-- TEXT PROVIDED --

════════════════════

Cc: "Jérôme Glisse" <jglisse@redhat.com>
Cc: Yang Shi <yang.shi@linux.alibaba.com>
---
 fs/proc/task_mmu.c | 16 ++++++++++++----
 1 file changed, 12 insertions(+), 4 deletions(-)

Comments

Konstantin Khlebnikov March 31, 2020, 9:51 a.m. UTC | #1
On 31/03/2020 11.56, Huang, Ying wrote:
> From: Huang Ying <ying.huang@intel.com>
> 
> Now, when read /proc/PID/smaps, the PMD migration entry in page table is simply
> ignored.  To improve the accuracy of /proc/PID/smaps, its parsing and processing
> is added.

════════════════════

(Item coordinate data)
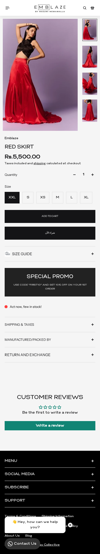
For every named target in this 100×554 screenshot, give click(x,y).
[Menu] (8, 8)
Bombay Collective (45, 544)
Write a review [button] (50, 426)
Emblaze (11, 138)
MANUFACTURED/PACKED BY (28, 340)
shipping (39, 163)
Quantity (11, 175)
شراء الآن (50, 232)
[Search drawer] (85, 8)
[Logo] (50, 8)
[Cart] (92, 8)
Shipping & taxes (19, 324)
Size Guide (22, 253)
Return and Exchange (27, 354)
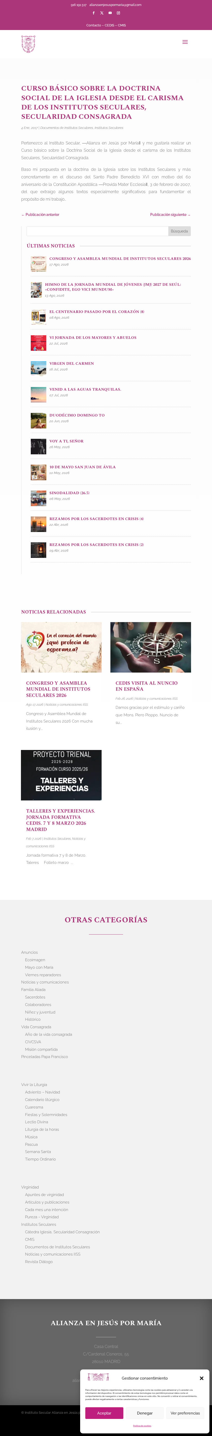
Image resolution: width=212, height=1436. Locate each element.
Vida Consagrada (36, 1027)
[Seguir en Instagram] (118, 13)
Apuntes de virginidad (44, 1194)
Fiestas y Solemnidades (46, 1114)
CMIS (122, 25)
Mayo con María (39, 967)
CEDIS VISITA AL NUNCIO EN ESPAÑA (147, 686)
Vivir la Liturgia (34, 1084)
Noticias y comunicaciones (45, 982)
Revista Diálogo (39, 1261)
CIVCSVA (33, 1042)
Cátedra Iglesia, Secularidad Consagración (62, 1232)
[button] (201, 1378)
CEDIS (109, 25)
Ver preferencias (185, 1413)
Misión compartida (41, 1049)
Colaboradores (38, 1004)
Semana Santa (38, 1151)
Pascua (31, 1144)
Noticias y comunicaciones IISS (67, 704)
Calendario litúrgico (42, 1099)
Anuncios (29, 952)
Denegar (145, 1413)
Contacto (93, 25)
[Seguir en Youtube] (110, 13)
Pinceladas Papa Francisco (44, 1056)
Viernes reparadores (43, 975)
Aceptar (104, 1413)
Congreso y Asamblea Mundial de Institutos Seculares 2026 (58, 689)
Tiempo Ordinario (40, 1159)
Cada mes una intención (46, 1209)
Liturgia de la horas (42, 1129)
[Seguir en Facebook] (93, 13)
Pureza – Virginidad (42, 1217)
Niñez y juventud (40, 1012)
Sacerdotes (35, 997)
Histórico (33, 1019)
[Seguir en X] (102, 13)
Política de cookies (142, 1425)
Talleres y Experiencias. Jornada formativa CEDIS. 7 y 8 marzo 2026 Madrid (60, 820)
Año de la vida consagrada (48, 1034)
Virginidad (30, 1187)
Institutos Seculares (109, 128)
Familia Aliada (33, 989)
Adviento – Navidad (42, 1092)
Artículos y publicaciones (47, 1202)
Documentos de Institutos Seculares (66, 128)
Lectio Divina (36, 1122)
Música (31, 1137)
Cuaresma (34, 1107)
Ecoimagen (35, 960)
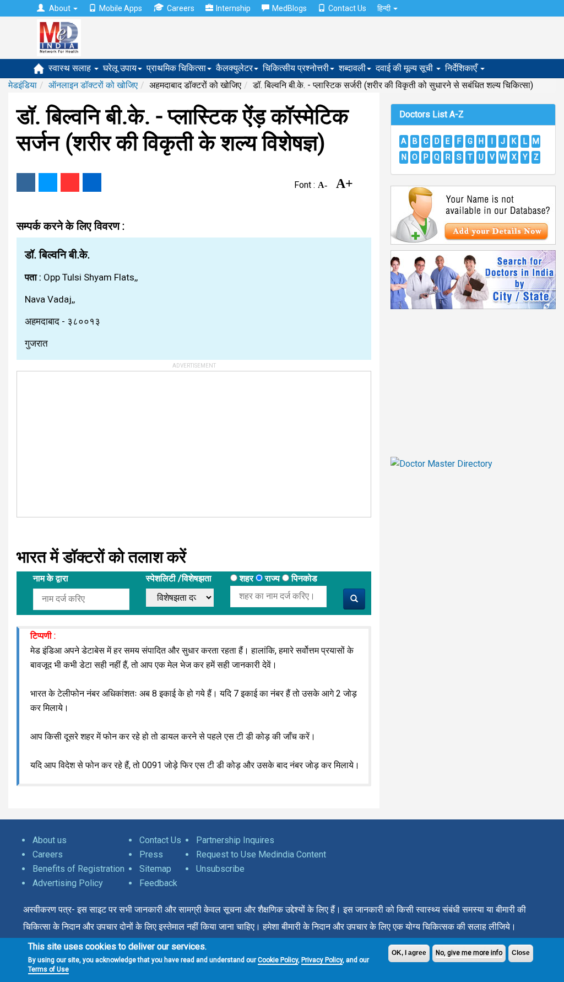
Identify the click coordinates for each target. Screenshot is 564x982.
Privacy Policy (322, 960)
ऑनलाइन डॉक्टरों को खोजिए (93, 85)
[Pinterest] (70, 182)
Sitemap (155, 869)
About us (49, 840)
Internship (233, 8)
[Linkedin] (92, 182)
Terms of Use (48, 969)
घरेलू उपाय (120, 68)
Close (521, 953)
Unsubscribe (220, 869)
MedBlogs (289, 8)
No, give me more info (469, 953)
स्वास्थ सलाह (70, 68)
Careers (180, 8)
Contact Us (347, 8)
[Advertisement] (99, 440)
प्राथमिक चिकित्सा (176, 68)
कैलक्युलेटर (234, 68)
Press (151, 854)
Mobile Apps (120, 8)
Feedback (158, 883)
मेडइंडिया (22, 85)
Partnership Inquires (235, 840)
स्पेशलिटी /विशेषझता (179, 578)
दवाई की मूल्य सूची (405, 68)
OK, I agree (409, 953)
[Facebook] (26, 182)
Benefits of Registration (78, 869)
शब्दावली (352, 68)
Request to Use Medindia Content (261, 854)
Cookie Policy (278, 960)
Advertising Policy (67, 883)
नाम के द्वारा (50, 578)
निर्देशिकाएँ (462, 68)
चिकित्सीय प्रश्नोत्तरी (296, 68)
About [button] (59, 8)
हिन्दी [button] (384, 8)
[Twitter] (48, 182)
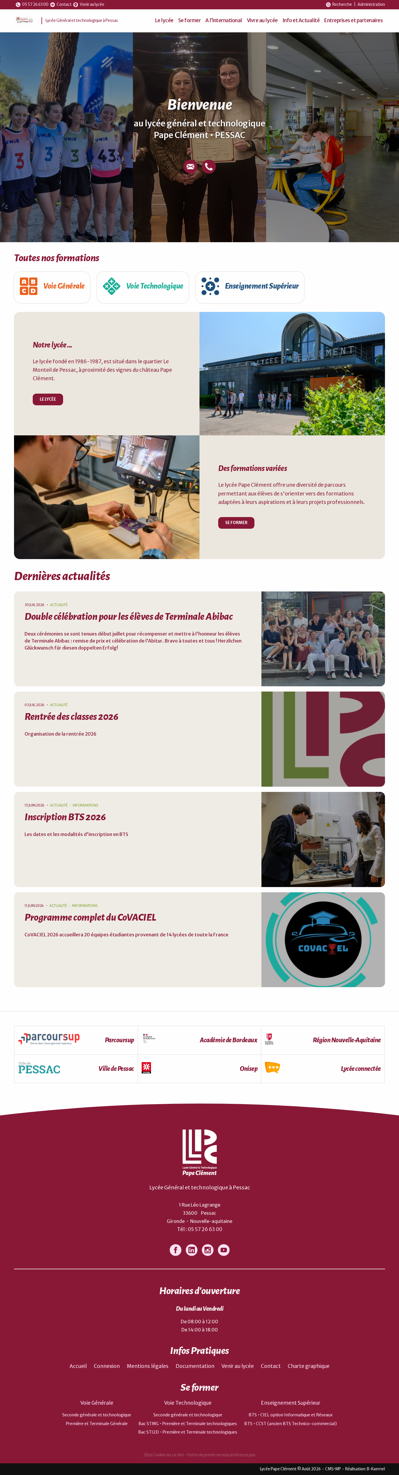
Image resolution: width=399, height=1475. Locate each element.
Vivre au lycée (262, 20)
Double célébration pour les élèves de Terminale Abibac (129, 616)
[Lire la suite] (323, 639)
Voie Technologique (187, 1403)
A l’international (223, 20)
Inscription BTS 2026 (65, 817)
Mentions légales (148, 1366)
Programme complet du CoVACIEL (90, 917)
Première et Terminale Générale (97, 1423)
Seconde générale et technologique (96, 1415)
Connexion (107, 1366)
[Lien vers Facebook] (175, 1250)
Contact (271, 1366)
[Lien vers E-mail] (190, 167)
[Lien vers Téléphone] (209, 167)
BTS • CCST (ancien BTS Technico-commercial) (290, 1423)
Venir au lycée (237, 1366)
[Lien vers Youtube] (224, 1250)
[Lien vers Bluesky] (191, 1250)
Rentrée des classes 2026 (71, 716)
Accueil (78, 1366)
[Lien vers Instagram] (208, 1250)
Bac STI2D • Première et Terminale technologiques (187, 1432)
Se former (189, 20)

════════════════════

Copy out the whole mailing list excerpt on the smaps patch word for word.

-- ANSWER FOR THIS EXERCISE --
Cc: "Jérôme Glisse" <jglisse@redhat.com>
Cc: Yang Shi <yang.shi@linux.alibaba.com>
---
 fs/proc/task_mmu.c | 16 ++++++++++++----
 1 file changed, 12 insertions(+), 4 deletions(-)

Comments

Konstantin Khlebnikov March 31, 2020, 9:51 a.m. UTC | #1
On 31/03/2020 11.56, Huang, Ying wrote:
> From: Huang Ying <ying.huang@intel.com>
> 
> Now, when read /proc/PID/smaps, the PMD migration entry in page table is simply
> ignored.  To improve the accuracy of /proc/PID/smaps, its parsing and processing
> is added.